Moon Author's Review
National Heroes Park, which encompasses Heroes Memorial, occupies 30 hectares below Cross Roads on Marescaux Road within the large roundabout known as Heroes Circle. The roundabout surrounds what was once the city's main sporting ground, later becoming the Kingston Race Course. The park was also the site of several important historical events, including Emancipation Day celebrations on August 1, 1938; the jubilee celebrating Queen Victoria's reign in 1887; and the free Smile Jamaica concert where a wounded Bob Marley offered the people of Kingston a 90-minute performance in defiance of his would-be assassins in 1976. Heroes Park is also said to have been the battleground where warring factions from East and West Kingston would face off in organized skirmishes.

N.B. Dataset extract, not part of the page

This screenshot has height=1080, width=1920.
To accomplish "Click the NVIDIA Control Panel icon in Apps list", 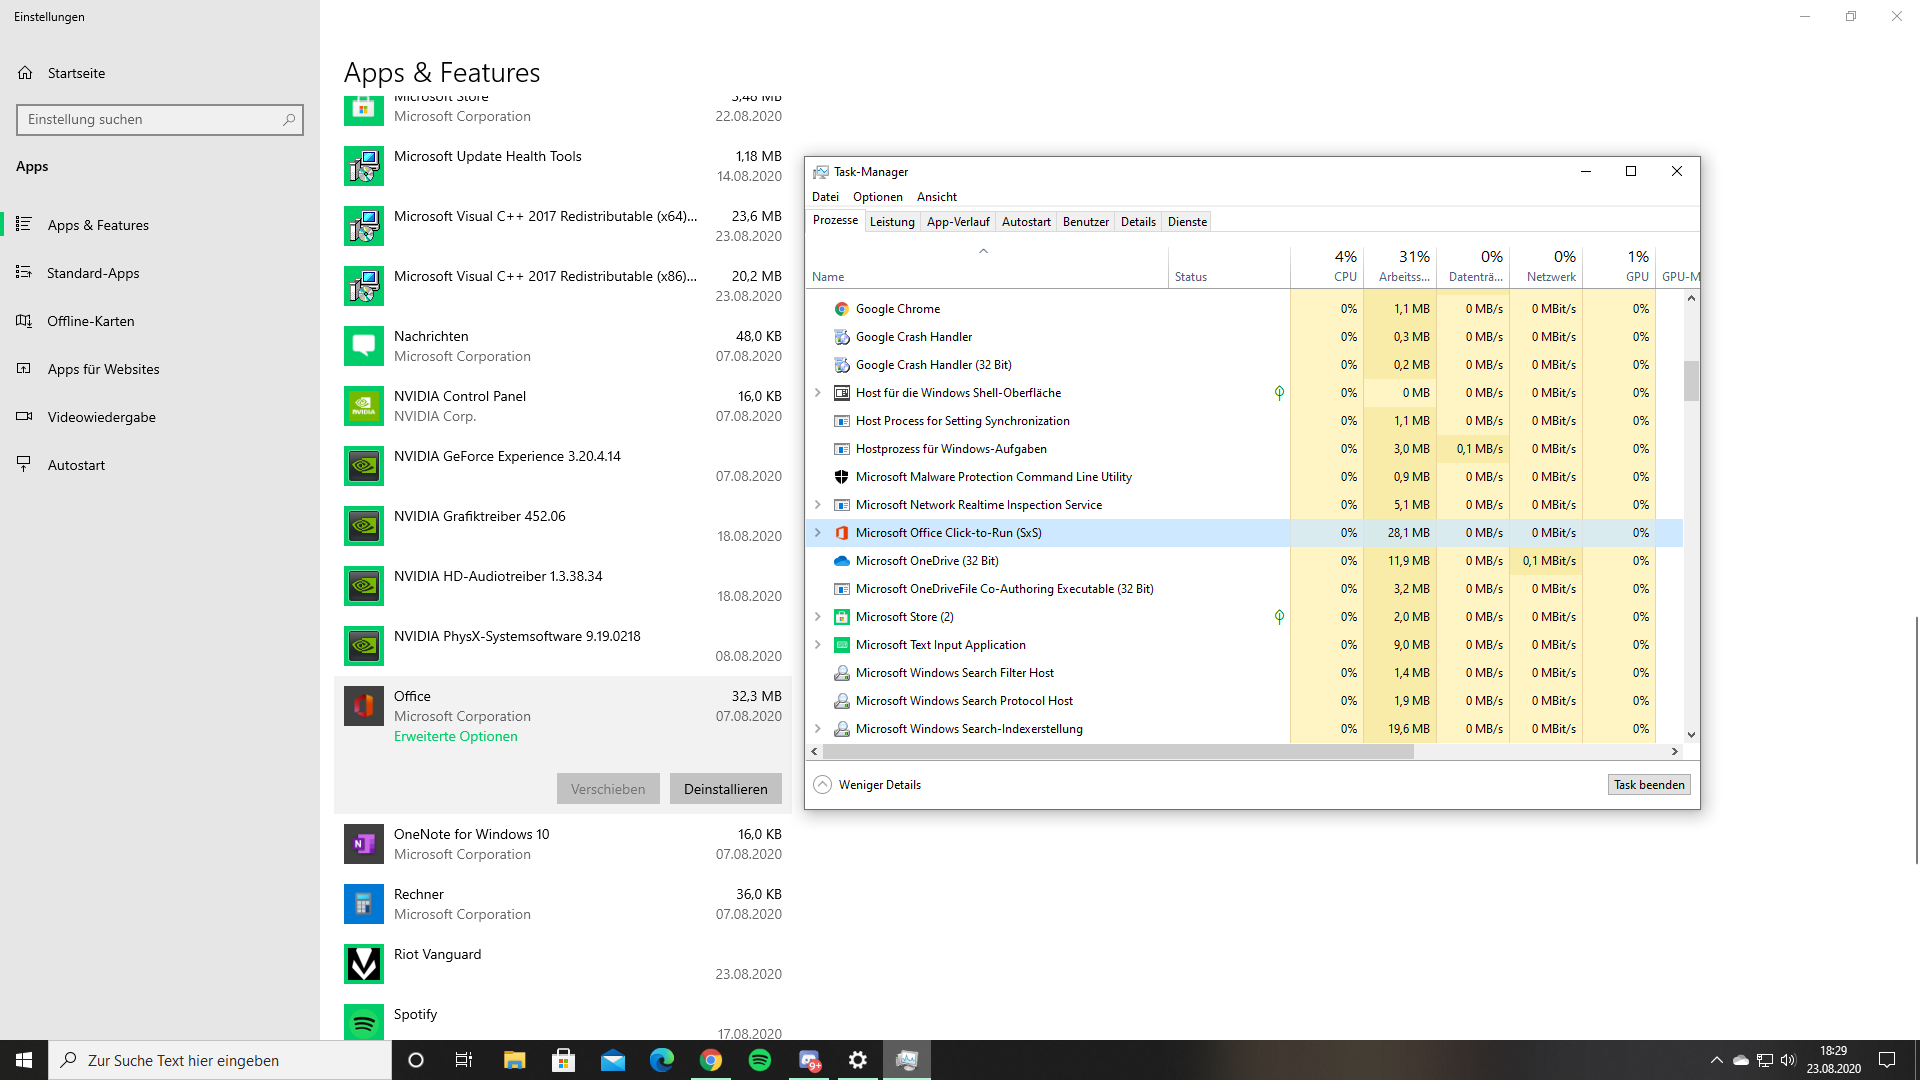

The memorial, located at the southern end of the park, commemorates Jamaica's most important historical figures and events. Black Nationalist Marcus Garvey rests here, as does labor leader Alexander Bustamante, who formed the Jamaica Labor Party, and his cousin Norman Manley, who founded the opposition People's National Party. Norman's son Michael Manley, who gave the country its biggest communist scare for his closeness with Cuba's Fidel Castro, is also interred here. Paul Bogle and George William Gordon are also honored for their role in the Morant Bay Rebellion, which was at the vanguard of Jamaica's civil rights movement in the post-emancipation period. The most recent icon to be laid to rest at Heroes Memorial is the cultural legend Louise Bennett, referred to lovingly by all Jamaicans as "Miss Lou," who died in June 2006.